Two leading billing and reimbursement experts presented several findings from a cross-sectional study of long-term care providers between 2019 and 2020 during the LeadingAge Illinois Annual Meeting & Expo last week.

Their study found that, on a monthly basis, claims denials by Medicare Advantage plans averaged from 8% to 10%. On average, providers were able to get that down to 3% to 5%  and typically let the rest go after several unsuccessful attempts to appeal the denials. 

Findings also showed that 80% of denials actually happen because of the intake and admissions process. Common reasons include information not being gathered correctly or an incorrect health plan being entered into the billing system, explained Steven R. Wermuth, a health policy consultant for Strategic Health Care. 

They applied the denial date to a 90-SNF sample of providers in the Ohio Aging Services Network with a net patient revenue of $2 billion. 

“Now, let’s do the math. If we’re looking at a 10% claims denial [rate], that’s $200 million in denied claims. If you leave that 5% on the table, it equals $10 million that’s left,” Wermuth said.  “That’s a problem because that $10 million is still in the payor’s back pocket for work that you do.”

Wermuth said making sure the intake and admission process is error free is “essential” for providers.” 

“When I say error free, it’s making sure that you’re getting all the right [patient] information,” he said. 

Key documentation providers need include the patient’s health plan information, hospital discharge plan and health plan provider portal. All of those together can create what Wermuth called an Intake and Admission Report Form, which allows providers to “have all the information in front of you to say if you want to accept or deny that referral.” 

Identifying those carve outs where rates can be adjusted in the health plan are really critical, added Elizabeth McLaren, vice president of reimbursement and community-based services for Covenant Living Communities and Services. 

“There’s a lot of that nuanced information that every time you get a new contract, you really want to have your admissions or intake person, someone in your clinical department and someone in your billing department getting their heads together [to audit the health plan information],” she said. 

That information should be shared together with the clinical department, business office and MDS coordinator. If a referral is accepted, the report can be used to populate the electronic medical record to ensure all of the information is properly entered into the EMR to avoid claims errors. 

Providers were also encouraged to use the clearinghouse (which checks to ensure claims get processed correctly) to fix any errors that pop up on the EMR and the Centers for Medicare & Medicaid Services’ Triple Check process. Speakers also said providers must analyze claims data after receiving payment, compare and assess any differences, and keep a record of differences. 
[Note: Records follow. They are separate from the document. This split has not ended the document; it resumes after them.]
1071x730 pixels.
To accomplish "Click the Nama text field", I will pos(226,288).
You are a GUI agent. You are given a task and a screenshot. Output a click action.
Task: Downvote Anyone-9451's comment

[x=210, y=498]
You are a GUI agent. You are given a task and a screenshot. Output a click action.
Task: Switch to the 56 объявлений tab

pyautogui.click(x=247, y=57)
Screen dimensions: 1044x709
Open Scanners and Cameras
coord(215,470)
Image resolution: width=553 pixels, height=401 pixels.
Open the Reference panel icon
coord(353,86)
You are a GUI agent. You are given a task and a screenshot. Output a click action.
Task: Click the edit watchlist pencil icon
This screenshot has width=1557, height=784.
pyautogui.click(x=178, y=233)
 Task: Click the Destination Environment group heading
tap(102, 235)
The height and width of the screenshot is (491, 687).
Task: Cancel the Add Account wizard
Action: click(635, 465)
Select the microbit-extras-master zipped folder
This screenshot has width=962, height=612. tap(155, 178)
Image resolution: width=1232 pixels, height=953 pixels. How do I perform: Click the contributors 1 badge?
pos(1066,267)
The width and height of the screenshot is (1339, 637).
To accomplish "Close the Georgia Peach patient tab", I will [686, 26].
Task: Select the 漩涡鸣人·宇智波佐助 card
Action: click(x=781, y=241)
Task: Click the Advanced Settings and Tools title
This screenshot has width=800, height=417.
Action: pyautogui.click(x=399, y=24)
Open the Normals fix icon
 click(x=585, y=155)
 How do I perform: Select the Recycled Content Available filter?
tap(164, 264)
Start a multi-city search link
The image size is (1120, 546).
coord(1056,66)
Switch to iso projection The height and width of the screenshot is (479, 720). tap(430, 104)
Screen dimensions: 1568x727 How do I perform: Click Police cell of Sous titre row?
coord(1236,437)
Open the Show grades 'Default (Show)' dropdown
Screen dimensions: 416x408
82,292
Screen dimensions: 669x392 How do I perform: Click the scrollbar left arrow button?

“The two things to take away from this, in my opinion: Go back and read your contracts. Medicare is Medicare. It’s the easiest to figure out; it’s the easiest to bill. You know when you’re going to get paid,” McLaren said. “It’s not as easy with managed care, [so] go back and read your contracts because you’re going to identify are there things that you’re making too hard yourself, do you have those potential carve outs and what’s the last time you renegotiated?”

“You’re not only advocating for your residents but you’re advocating for your business and there’s so much you can do with those extra funds if you take the opportunity to ask and be bold,” she concluded.